Hardliners in predominantly Shiite Iran have often expressed kinship and support for Bahrain's Shiites, whose leadership stresses its allegiance to Bahrain.
Marchers had been trying to reach Pearl Square, the epicentre of pro-democracy protests that have shaken the Gulf island state, when the forces opened fire.
Witnesses said the gunfire was targeting them near Salmaniya hospital, about two kilometres (one mile) to the south.
"In total, 55 wounded, including four badly hurt, have been admitted to Salmaniya hospital," said Shiite opposition MP Abdel Jalil Khalil Ibrahim.
Among them was a man who was clinically dead after being hit in the head by a bullet, Ibrahim said.
In contrast, state television said seven people had been lightly wounded and that most had been treated and released.
Another opposition MP, Ali al-Aswad, accused the army of doing the shooting. Initially, witnesses had said it was the police.
"The army fired live bullets at more than one thousand people who wanted to reach the Pearl" Square, Aswad said.
This was the first demonstration since police stormed the square before dawn on Thursday, killing four people and wounding around 200.
Following that raid, which was widely condemned abroad, troops were deployed in Manama, and the defence ministry warned that the army would "take all strict and preventive measures to restore security and public order."
In a television interview, Prince Salman said "our dialogue must take place in a climate of total calm," adding that "no issue can be excluded from that dialogue."
"What is happening today in Bahrain is not acceptable... We have reached a dangerous stage that necessitates that each of us acknowledges the responsibilities... Bahrain today is divided."
In a statement read on state television, King Hamad charged Prince Salman with starting a "dialogue with all sides and groups in the kingdom with no exceptions."
"We have given him all the powers needed to reach the aspirations of all esteemed citizens," he added, urging all sides to "cooperate faithfully" with him.
The statement made no mention of the latest violence.
Earlier, angry Shiites in the nearby villages of Sitra and Karzakan buried the four people killed on Thursday.
Thousands of mourners chanted slogans calling for the ouster of the Sunni al-Khalifa dynasty's regime, and sang songs urging unity between the Shiite majority and Sunni compatriots.
They shouted "people want to overthrow the regime" -- the slogan used by protesters across the Arab world inspired by uprisings in Tunisia and Egypt that brought down the strongmen of those two Western-backed countries.
A large banner carried in front of the funeral procession of victim Ali Mumen condemned concerns by Formula One chief Bernie Ecclestone that next month's Bahrain Grand Prix would be affected by the political upheavals.
"Mr Ecclestone, are our lives a price for your Formula One?" it asked, in English.
"No Sunnis.
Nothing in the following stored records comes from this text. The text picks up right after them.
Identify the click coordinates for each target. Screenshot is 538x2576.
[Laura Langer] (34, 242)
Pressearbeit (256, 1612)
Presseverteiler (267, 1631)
No Shiites, only national unity," chanted mourners.
Shiites complain of discrimination and face suspicion over their loyalty to Bahrain, amid Gulf fears of Iranian attempts to use Shiites to destabilize the staunch US-allied Sunni monarchies.
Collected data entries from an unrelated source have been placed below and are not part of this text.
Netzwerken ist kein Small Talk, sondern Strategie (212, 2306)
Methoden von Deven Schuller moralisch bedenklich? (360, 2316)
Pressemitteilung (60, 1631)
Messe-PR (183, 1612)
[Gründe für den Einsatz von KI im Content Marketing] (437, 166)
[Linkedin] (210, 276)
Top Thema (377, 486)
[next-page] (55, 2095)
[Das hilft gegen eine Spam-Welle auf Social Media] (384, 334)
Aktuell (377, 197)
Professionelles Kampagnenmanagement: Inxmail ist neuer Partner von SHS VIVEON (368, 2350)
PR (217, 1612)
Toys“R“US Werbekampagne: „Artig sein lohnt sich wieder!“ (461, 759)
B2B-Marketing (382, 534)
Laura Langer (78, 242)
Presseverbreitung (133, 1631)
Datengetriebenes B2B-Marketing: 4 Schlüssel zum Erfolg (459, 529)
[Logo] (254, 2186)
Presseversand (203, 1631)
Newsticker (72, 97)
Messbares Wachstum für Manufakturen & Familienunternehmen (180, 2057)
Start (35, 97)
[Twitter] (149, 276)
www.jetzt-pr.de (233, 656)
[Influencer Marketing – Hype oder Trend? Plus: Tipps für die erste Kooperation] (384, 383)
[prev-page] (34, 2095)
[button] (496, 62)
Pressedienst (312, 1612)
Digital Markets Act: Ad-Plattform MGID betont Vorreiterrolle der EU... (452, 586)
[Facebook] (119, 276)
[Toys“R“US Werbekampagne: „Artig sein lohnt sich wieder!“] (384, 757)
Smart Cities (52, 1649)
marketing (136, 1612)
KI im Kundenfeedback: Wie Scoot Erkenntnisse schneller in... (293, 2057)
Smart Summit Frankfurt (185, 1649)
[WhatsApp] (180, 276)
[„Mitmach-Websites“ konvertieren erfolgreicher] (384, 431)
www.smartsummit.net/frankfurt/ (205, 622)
Mumen's family showed his body to journalists, and an AFP reporter said it had numerous buckshot wounds.
"I call upon my Sunni brothers to express solidarity. Otherwise, they will be the next (victims)," said his father, Ali.
Meanwhile, hundreds of pro-regime demonstrators marched in Manama after Friday prayers, denouncing the opposition and pledging allegiance to the king.
Britain revoked 44 licenses for the export of security equipment to Bahrain because of the risk it might be used to suppress anti-regime protests, the foreign office said.
France also suspended exports of security equipment.
Bahrain's opposition wants the ruling family to give up its grip over government posts.
On Thursday, the Shiite-led opposition raised the stakes. Sheikh Ali Salman, head of the Islamic National Accord Association, which has the largest single parliamentary bloc, demanded a "real constitutional monarchy."
Salman demanded the resignation of the widely despised Prime Minister Sheikh Khalifa bin Salman, King Hamad's uncle who has been in office since 1971.